▶ _WORK REQUEST_
Using the data below, reproduce exactly the lines from the line with "Booking.com shares seven" to the line with "March 18, 2023 (288, 920)", both included; pictures must be dropped.

▶ _GIVEN DATA_

*** Block opens ***

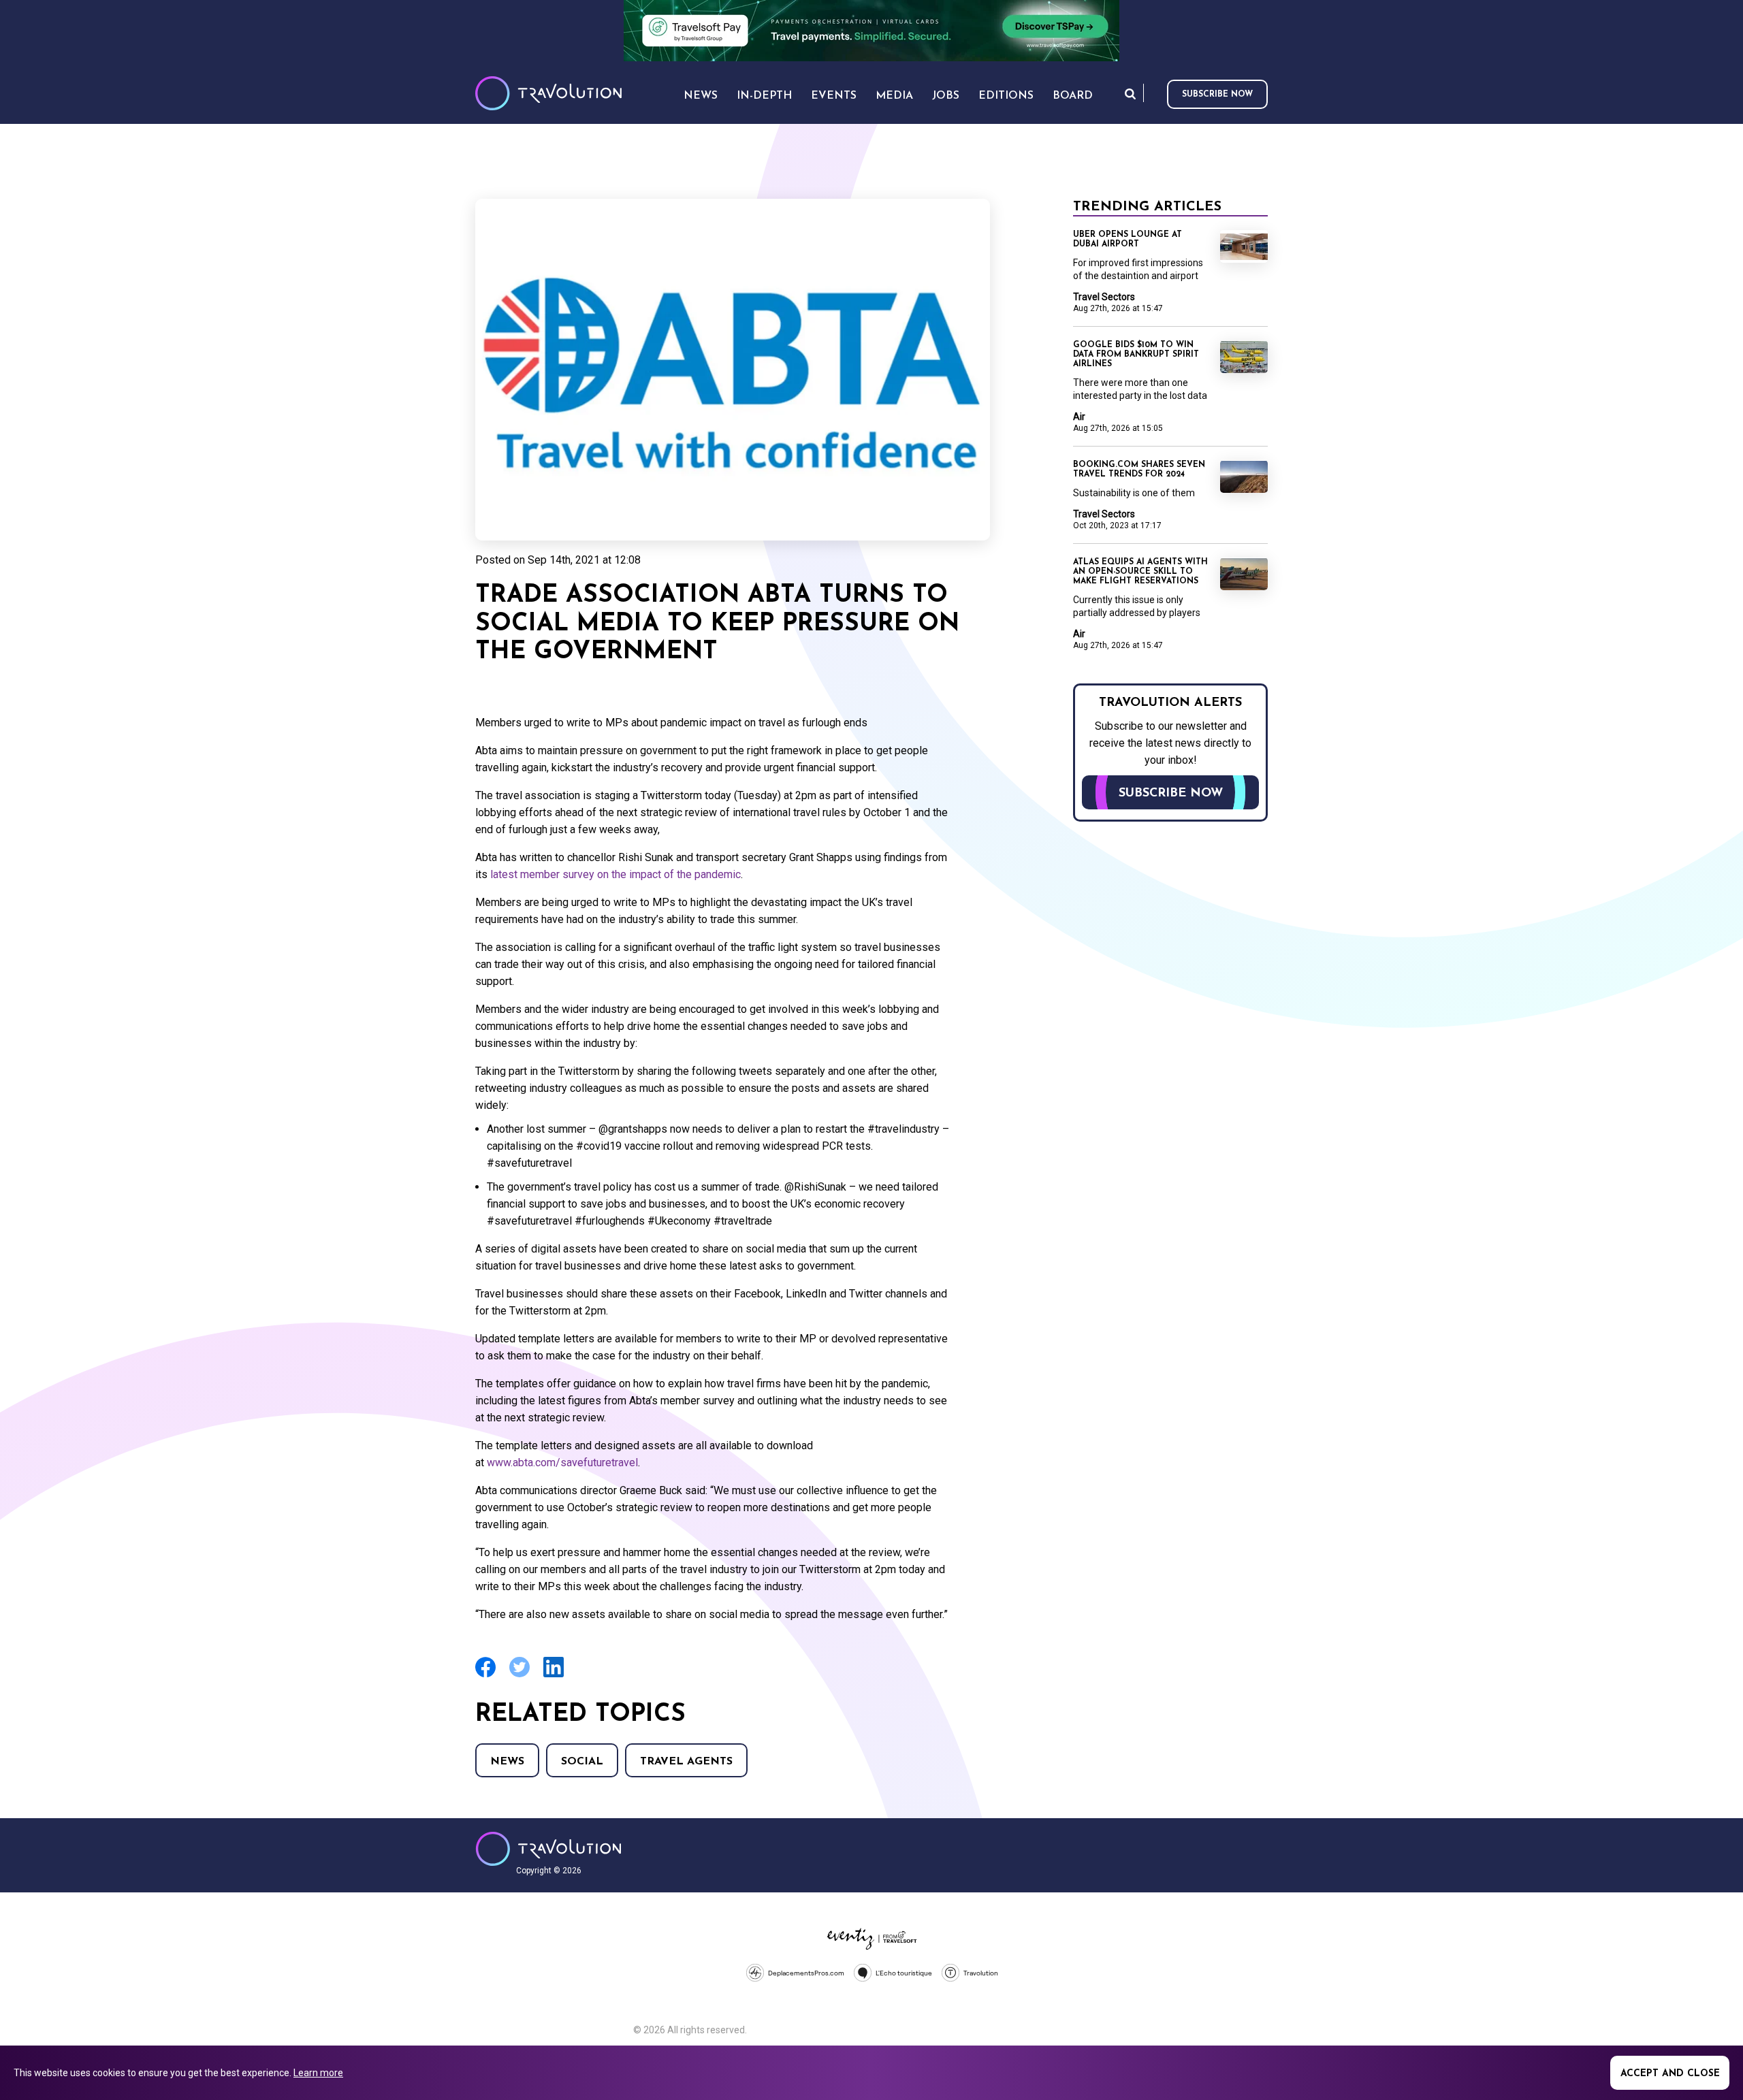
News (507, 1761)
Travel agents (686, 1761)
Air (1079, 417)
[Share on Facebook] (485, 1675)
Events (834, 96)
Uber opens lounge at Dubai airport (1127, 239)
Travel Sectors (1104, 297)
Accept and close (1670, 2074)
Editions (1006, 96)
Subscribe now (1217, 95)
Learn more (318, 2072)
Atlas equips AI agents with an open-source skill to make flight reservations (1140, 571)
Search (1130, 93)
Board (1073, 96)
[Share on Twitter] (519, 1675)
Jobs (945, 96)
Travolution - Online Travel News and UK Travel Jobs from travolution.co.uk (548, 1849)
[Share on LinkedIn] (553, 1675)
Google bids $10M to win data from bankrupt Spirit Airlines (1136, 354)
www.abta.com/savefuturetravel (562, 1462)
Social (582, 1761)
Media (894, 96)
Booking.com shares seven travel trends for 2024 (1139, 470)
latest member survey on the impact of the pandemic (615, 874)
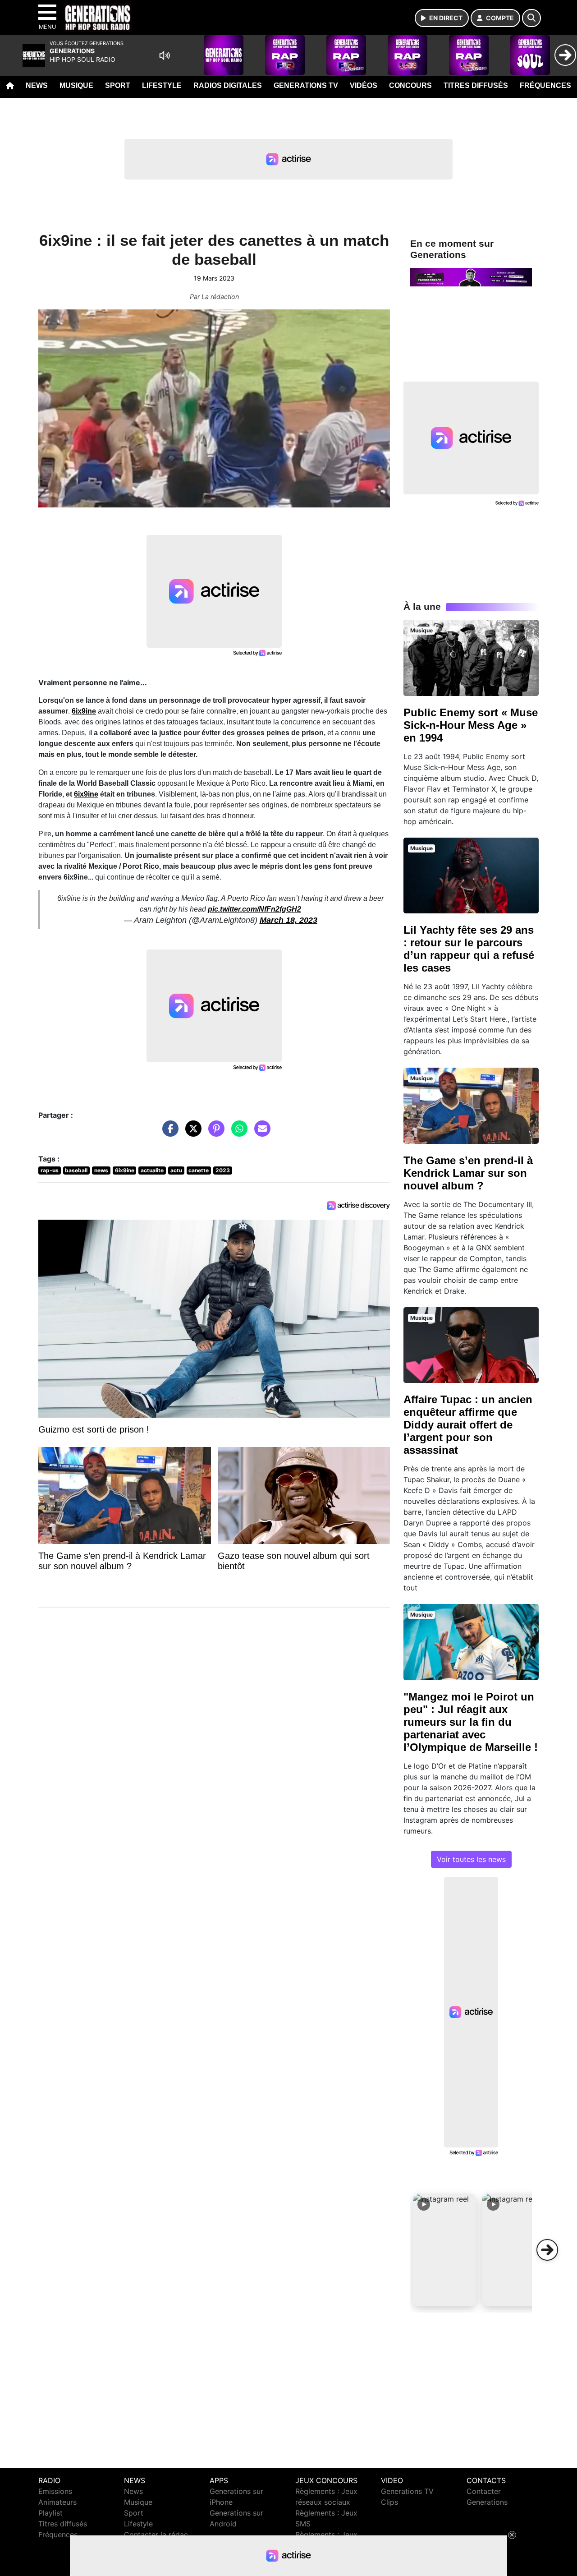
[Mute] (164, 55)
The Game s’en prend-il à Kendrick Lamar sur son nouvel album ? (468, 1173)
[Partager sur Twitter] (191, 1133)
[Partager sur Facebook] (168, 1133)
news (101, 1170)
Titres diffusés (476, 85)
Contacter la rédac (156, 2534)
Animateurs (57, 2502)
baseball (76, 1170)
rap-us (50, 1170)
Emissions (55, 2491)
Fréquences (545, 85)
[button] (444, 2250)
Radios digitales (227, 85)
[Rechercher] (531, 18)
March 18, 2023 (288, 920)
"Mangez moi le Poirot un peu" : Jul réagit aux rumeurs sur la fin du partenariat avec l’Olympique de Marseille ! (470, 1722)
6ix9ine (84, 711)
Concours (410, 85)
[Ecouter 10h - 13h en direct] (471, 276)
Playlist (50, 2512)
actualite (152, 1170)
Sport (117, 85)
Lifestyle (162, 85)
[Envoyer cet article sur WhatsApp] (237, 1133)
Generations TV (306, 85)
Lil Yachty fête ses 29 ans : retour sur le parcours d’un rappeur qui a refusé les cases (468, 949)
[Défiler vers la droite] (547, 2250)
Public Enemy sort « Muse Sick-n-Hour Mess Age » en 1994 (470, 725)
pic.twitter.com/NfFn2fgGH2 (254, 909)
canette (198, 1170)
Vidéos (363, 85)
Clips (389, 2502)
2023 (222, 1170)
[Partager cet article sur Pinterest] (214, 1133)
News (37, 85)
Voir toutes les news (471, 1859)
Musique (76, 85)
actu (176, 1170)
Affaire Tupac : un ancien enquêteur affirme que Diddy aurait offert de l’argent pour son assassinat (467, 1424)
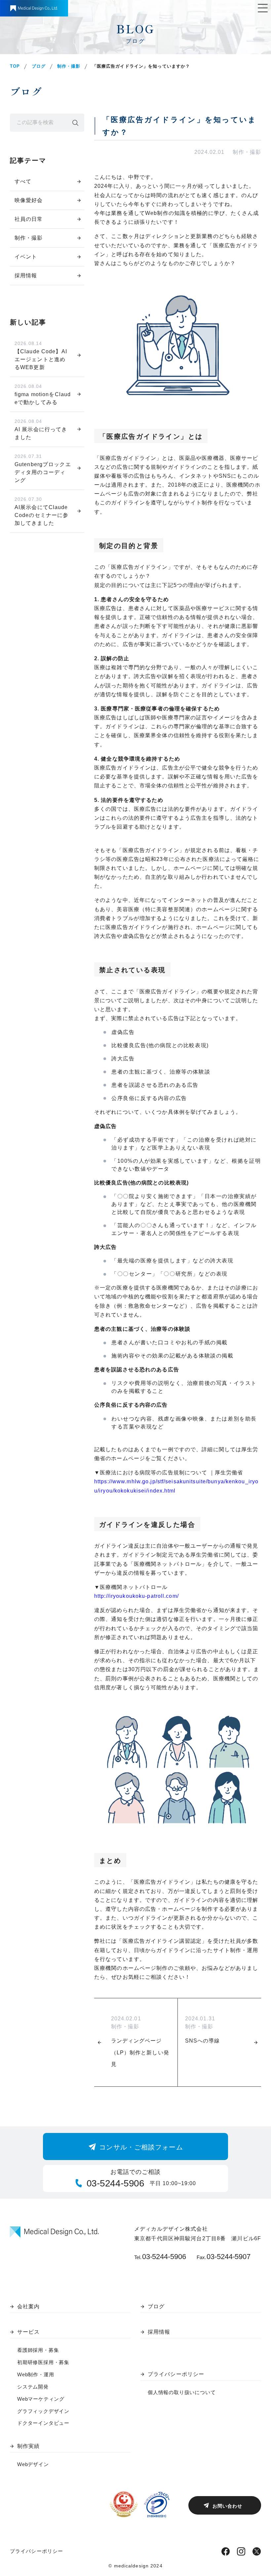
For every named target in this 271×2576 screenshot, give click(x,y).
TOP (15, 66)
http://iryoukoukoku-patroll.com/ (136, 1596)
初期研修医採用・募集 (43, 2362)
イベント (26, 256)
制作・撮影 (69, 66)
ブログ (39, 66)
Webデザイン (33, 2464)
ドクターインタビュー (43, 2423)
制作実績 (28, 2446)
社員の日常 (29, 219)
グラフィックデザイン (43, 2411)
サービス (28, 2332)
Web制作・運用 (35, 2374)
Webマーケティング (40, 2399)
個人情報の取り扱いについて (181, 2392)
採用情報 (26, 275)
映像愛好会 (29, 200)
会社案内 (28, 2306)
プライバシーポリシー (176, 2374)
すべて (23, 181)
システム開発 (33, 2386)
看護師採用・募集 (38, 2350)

*** Block closes ***

▶ _OUTPUT FOR THIS EXERCISE_
Booking.com shares seven travel trends for 2024 (1139, 470)
latest member survey on the impact of the pandemic (615, 874)
[Mute] (164, 55)
The Game s’en prend-il à Kendrick Lamar sur son nouvel album ? (468, 1173)
[Partager sur Twitter] (191, 1133)
[Partager sur Facebook] (168, 1133)
news (101, 1170)
Titres diffusés (476, 85)
Contacter la rédac (156, 2534)
Animateurs (57, 2502)
baseball (76, 1170)
rap-us (50, 1170)
Emissions (55, 2491)
Fréquences (545, 85)
[button] (444, 2250)
Radios digitales (227, 85)
[Rechercher] (531, 18)
March 18, 2023 (288, 920)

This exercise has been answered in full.